WHAT IS REQUIRED
Starting at the line below with "Cookies Settings (228, 307)" and stopping at the line with "Refuser (1597, 1908)", please print each line exactly, those two included, and skip every picture.

EXTRACTED ENTRIES

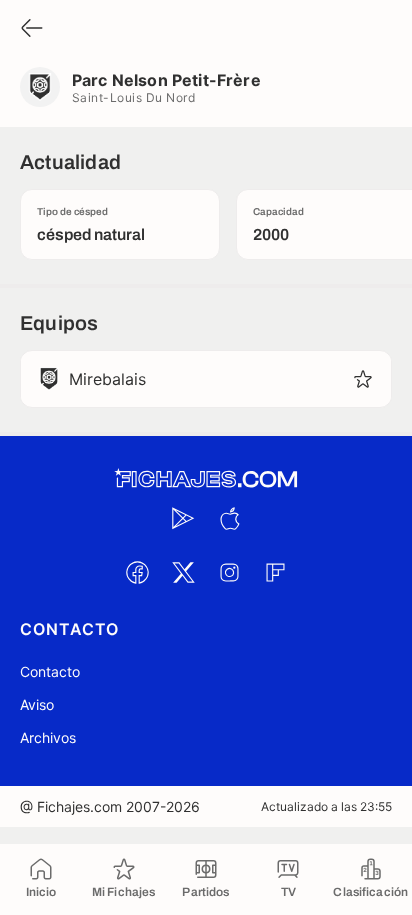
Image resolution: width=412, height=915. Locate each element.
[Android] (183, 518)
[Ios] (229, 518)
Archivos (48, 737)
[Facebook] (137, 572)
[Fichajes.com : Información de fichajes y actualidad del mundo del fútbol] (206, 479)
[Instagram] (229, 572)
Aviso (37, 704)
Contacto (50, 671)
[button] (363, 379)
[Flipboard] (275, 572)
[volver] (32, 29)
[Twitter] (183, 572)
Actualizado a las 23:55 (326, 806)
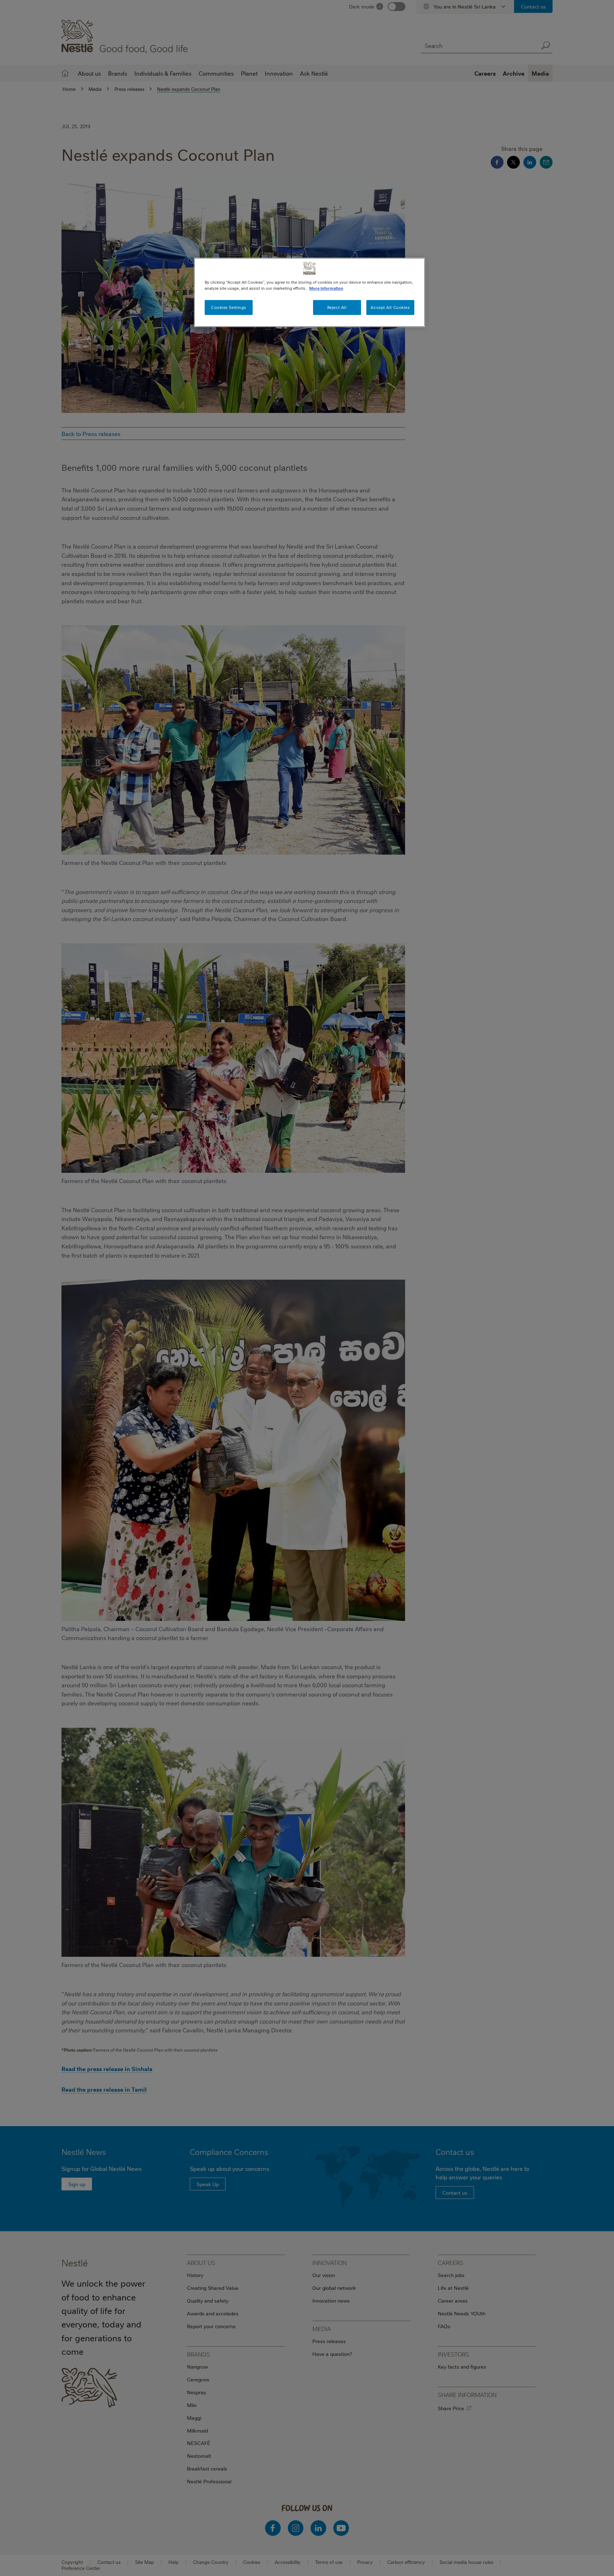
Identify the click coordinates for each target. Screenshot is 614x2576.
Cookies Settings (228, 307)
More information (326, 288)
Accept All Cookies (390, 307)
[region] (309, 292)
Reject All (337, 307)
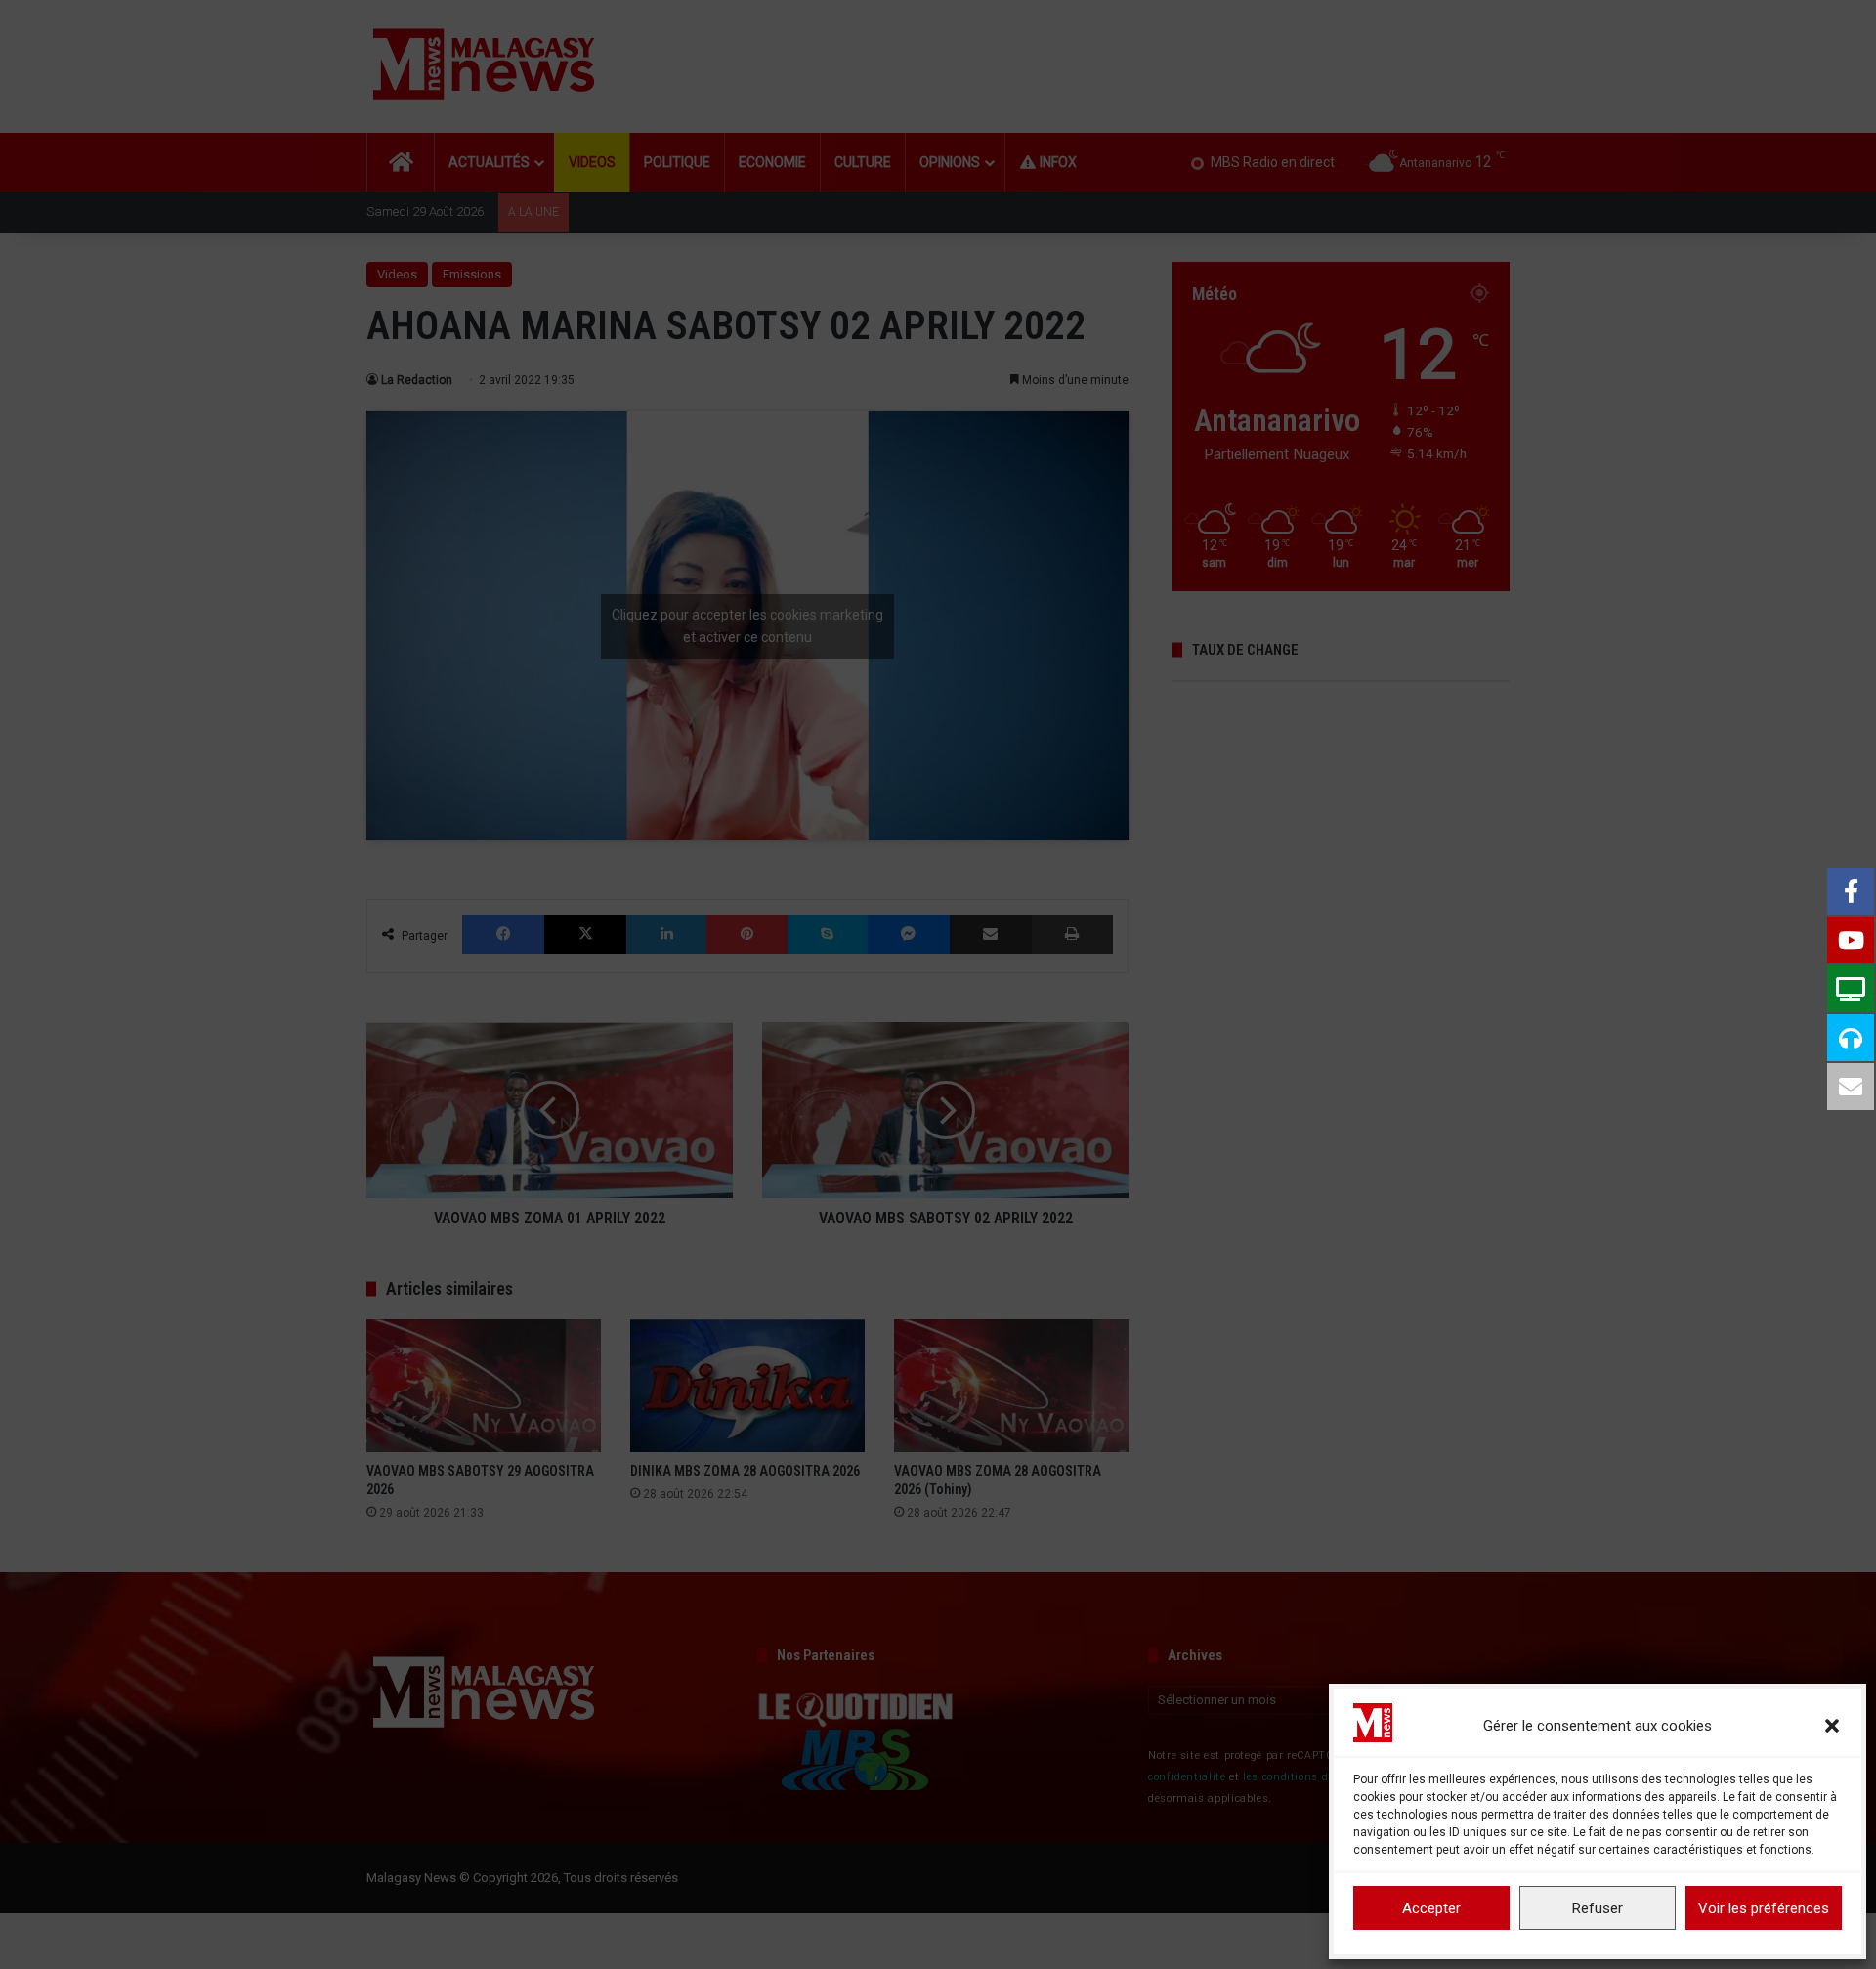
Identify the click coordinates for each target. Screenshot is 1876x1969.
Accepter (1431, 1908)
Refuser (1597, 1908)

* * *

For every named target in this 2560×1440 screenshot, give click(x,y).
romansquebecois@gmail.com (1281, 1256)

--

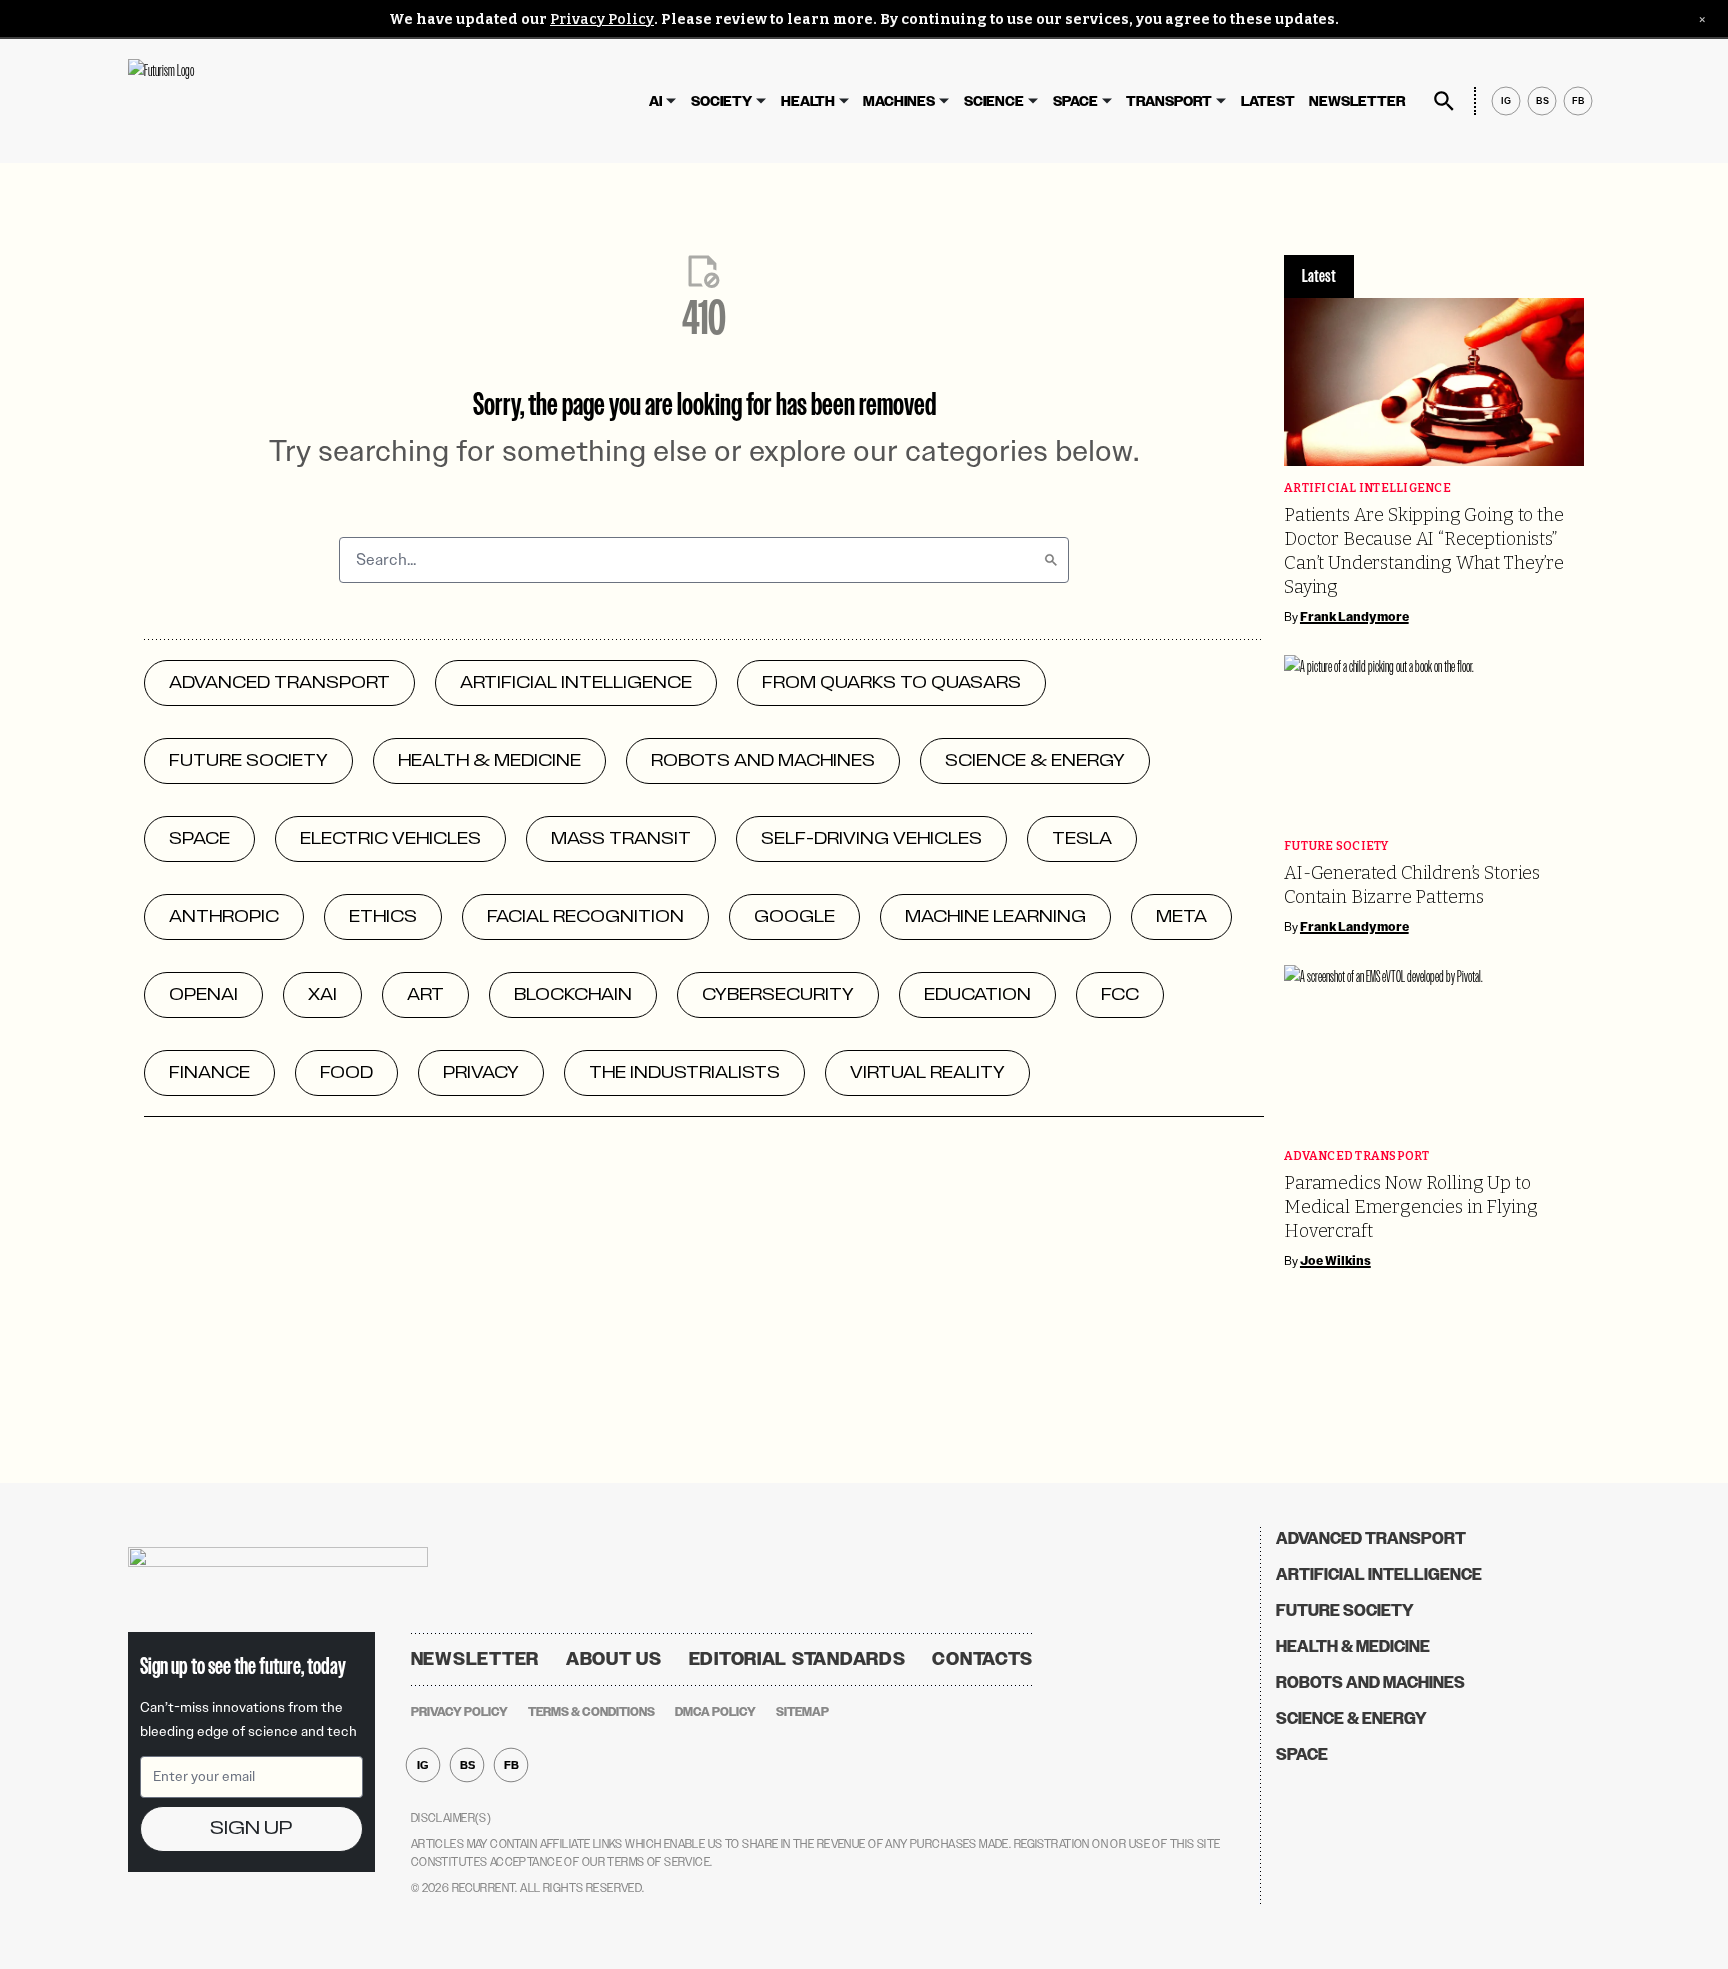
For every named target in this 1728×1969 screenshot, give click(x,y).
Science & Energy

WRITTEN RESPONSE
Cookies Settings (228, 307)
More information (326, 288)
Accept All Cookies (390, 307)
[region] (309, 292)
Reject All (337, 307)
Identify the click coordinates for each target. Screenshot is 1876x1969.
Accepter (1431, 1908)
Refuser (1597, 1908)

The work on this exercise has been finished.